Унылый, медленный, замирающий звон редкими ударами проливался в холодном воздухе пасмурного, неживого дня. Понурая четверка черных лошадей остановилась у небольшой коричневой церкви. Кругом все было бело.

Издали слабо доносилось похоронное пение.

Из остановившегося автомобиля поспешно вышел человек и снял шляпу. Сквозь золотые очки остро поблескивали наблюдательные, беспокойные глаза. Он провел рукой по рыжей голове, заторопился впереди и остановился у входа в церковь.
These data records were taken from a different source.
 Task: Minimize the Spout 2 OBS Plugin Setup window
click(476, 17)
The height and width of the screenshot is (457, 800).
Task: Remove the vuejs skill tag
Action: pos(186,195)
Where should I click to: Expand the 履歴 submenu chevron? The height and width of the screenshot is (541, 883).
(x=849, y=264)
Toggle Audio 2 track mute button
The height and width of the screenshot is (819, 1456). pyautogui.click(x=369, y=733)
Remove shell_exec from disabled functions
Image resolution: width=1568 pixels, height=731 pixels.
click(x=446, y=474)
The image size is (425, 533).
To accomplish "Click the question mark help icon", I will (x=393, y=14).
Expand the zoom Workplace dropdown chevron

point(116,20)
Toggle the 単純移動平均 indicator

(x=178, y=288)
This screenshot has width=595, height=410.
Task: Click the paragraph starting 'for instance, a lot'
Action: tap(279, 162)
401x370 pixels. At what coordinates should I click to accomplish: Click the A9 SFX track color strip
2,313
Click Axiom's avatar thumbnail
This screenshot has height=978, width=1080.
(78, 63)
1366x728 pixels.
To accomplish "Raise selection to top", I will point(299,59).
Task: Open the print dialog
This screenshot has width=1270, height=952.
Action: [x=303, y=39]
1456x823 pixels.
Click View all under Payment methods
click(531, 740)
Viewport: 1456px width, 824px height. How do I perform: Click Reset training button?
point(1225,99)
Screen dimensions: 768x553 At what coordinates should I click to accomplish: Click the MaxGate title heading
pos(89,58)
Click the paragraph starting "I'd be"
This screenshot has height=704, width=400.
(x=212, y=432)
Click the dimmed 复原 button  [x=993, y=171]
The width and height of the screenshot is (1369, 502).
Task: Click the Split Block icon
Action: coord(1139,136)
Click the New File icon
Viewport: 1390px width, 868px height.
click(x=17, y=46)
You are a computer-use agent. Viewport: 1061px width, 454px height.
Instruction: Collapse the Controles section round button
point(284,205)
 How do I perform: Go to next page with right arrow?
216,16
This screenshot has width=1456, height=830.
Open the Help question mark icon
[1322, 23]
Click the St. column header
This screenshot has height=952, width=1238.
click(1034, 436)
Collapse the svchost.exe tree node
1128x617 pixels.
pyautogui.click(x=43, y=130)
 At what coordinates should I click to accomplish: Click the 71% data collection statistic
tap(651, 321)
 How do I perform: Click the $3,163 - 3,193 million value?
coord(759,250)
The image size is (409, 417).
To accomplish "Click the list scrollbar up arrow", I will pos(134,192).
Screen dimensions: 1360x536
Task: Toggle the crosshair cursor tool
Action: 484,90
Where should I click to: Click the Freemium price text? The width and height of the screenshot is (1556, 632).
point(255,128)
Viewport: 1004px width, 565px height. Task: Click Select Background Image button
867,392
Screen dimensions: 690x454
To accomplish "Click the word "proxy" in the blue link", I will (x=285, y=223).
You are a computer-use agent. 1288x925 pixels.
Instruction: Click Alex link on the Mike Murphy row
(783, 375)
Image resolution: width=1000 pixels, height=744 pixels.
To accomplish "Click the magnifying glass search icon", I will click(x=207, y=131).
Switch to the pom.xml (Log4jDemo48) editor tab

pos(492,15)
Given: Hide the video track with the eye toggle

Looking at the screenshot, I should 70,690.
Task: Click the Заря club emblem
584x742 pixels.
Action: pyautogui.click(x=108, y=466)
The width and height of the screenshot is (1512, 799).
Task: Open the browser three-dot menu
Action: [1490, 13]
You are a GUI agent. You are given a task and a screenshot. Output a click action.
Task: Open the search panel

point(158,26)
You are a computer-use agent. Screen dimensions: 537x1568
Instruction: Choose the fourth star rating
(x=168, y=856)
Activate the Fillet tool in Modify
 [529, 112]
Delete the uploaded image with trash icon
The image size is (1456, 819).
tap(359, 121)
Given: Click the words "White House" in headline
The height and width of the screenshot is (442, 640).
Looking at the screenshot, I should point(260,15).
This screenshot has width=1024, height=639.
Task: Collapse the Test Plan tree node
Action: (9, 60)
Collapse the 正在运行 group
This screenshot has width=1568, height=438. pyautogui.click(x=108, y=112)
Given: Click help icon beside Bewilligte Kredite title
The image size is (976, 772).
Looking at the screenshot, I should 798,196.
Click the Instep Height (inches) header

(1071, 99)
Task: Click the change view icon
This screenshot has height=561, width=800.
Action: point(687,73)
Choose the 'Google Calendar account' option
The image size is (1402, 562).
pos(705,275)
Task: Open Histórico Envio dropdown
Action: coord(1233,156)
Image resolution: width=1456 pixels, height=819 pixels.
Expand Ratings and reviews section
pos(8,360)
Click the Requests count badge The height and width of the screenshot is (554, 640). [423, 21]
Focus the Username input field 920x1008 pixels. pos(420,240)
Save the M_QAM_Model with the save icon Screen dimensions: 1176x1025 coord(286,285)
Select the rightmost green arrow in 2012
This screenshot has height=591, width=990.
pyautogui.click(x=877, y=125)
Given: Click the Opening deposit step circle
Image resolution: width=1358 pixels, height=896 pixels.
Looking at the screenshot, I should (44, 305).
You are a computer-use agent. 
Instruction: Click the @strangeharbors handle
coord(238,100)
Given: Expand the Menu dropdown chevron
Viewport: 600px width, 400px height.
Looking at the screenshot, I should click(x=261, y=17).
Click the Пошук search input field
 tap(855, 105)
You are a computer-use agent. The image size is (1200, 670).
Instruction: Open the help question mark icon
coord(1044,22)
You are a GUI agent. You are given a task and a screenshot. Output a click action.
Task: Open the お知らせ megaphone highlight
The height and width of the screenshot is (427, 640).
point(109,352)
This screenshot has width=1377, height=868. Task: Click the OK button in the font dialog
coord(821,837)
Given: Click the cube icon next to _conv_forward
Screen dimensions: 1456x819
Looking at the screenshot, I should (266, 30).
— Смотрите, — сказал Леонтьев. — Вот этот рыжий… в стеклах… Знаете, кто?

— Кто-нибудь из них?

— Это — Урицкий.

Прищурившись, я придвигался к нему, всматриваясь в эту фигуру, стараясь подойти вплотную.

— Вы с ума сошли, — тревожно заговорил мне на ухо Леонтьев. — Куда вас несет?

— Любопытно.

— Остановитесь! Разве вы не знаете, как сейчас чекисты наблюдают за всеми нами.

Я остановился.

В ту же минуту почти рядом с Урицким я увидел Женю. Она стояла печальная, вся в черном, тоже в трауре, как и Мария Диаман.

Какая-то сила рванула меня вперед, и в тот же миг я почувствовал, как чья-то рука крепко схватила мою руку.